Before Monsantone could conjecture, Jarmusch waved his hand and urgently whispered, “There she is! There she is! Subject spotted at…5:36 pm!”

Sure enough, a woman was walking down the street. She was undistinguished save for the mane of blood red hair that fell past her shoulders. “Look at her plumage,” Jarmusch admiringly commented. “Have you ever seen anything so exquisite?”

“And, it’s perfectly as nature intended,” Monsantane assured me.

The woman – whose name is actually Monique McFelderhoff, as a brief session with the Glasgow telephone book taught me – is the last of her species: a natural redhead.

There is some debate about the decline in the number of fiery haired people in the world. The production of red hair involves a recessive gene, meaning both parents must have it to have redheaded children. Some researchers have pointed out that as redheads procreated with the general population, they diluted the gene pool, to the point where they are now teetering on the brink of extinction.

Jarmusch and Monsantone took a different, more poetic approach to the problem in an article they contributed to The Journal Of Redhead Studies D. “We did not worship redheads as they deserved,” the two researchers wrote, “and, as a result, they abandoned us.”

When I interviewed her, McFelderhoff claimed not to know anything about being the subject of academic research. “Middle aged men watching me through binoculars from a house across the street?” she mused. “That’s kind of creepy, don’t you think?”

When I pointed out that, as the last of her species, McFelderhoff should expect to be studied so that the lessons of her extinction could be passed on to future generations, she angrily replied, “Hey! Just because I’m a natural redhead doesn’t mean I’m into the kinky stuff! You tell those perverts that if they come near me, I’m calling the cops!”
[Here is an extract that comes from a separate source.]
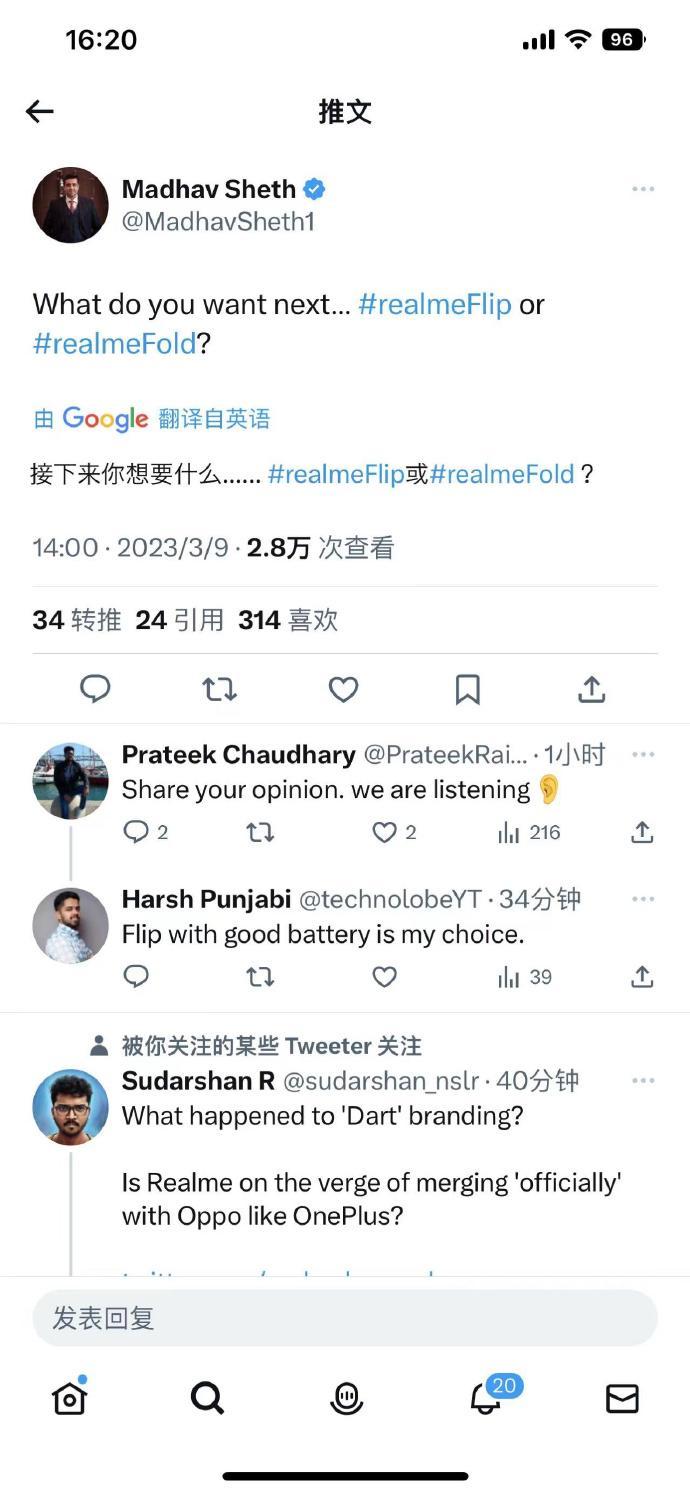Open the reply icon on the main tweet
Viewport: 690px width, 1493px height.
tap(95, 689)
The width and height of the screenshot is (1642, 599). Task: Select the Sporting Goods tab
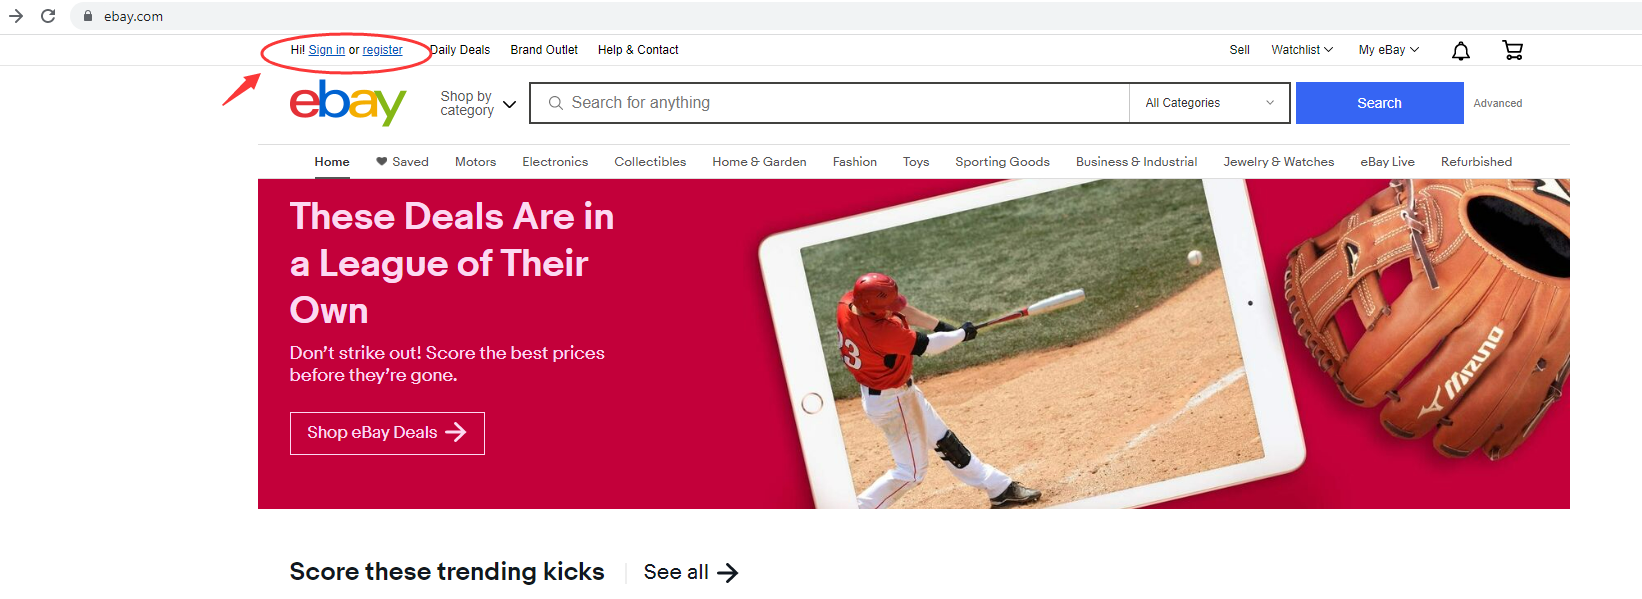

It wasn’t quite the spirit of enquiry that one might hope for, but at least her response was, unlike most academic writing, clear and to the point.

Some argue that redheads, while perhaps fewer in number than at any time in human history, are not going extinct. Stylist to the stars and amateur sociobotanical optometrist Jie Matar pointed out that because the gene was recessive, it could skip generations, meaning that somebody with red hair could be born 20 or 40 years from now. “Besides,” Matar added, “I know it’s a heretical thought, but there’s always hair dye.”

“Sacrilege!” Monsantone shouted. “It’s like shaving a regular eagle to make a bald eagle! Sociobiological Thanatosism doesn’t work that way!”

Spirits were high on my last day with the researchers, who had just been awarded a substantial grant from the Edinburgh Academy of Ephemera which would have allowed their research to continue for another three years. That came to an abrupt end when Officer Fleugal MacDougal appeared, telling them that there had been a complaint and asking them what their business in the neighbourhood was.

Officer MacDougal seemed unimpressed with their explanations, even when they offered to show him their degrees. He was a little more impressed with the pie charts and graphs that they had been developing, but not enough to keep him from asking them to accompany him to the station for “routine questioning.”

On his way to police cruiser, Monsantone shrugged. “The things we do for science,” he commented.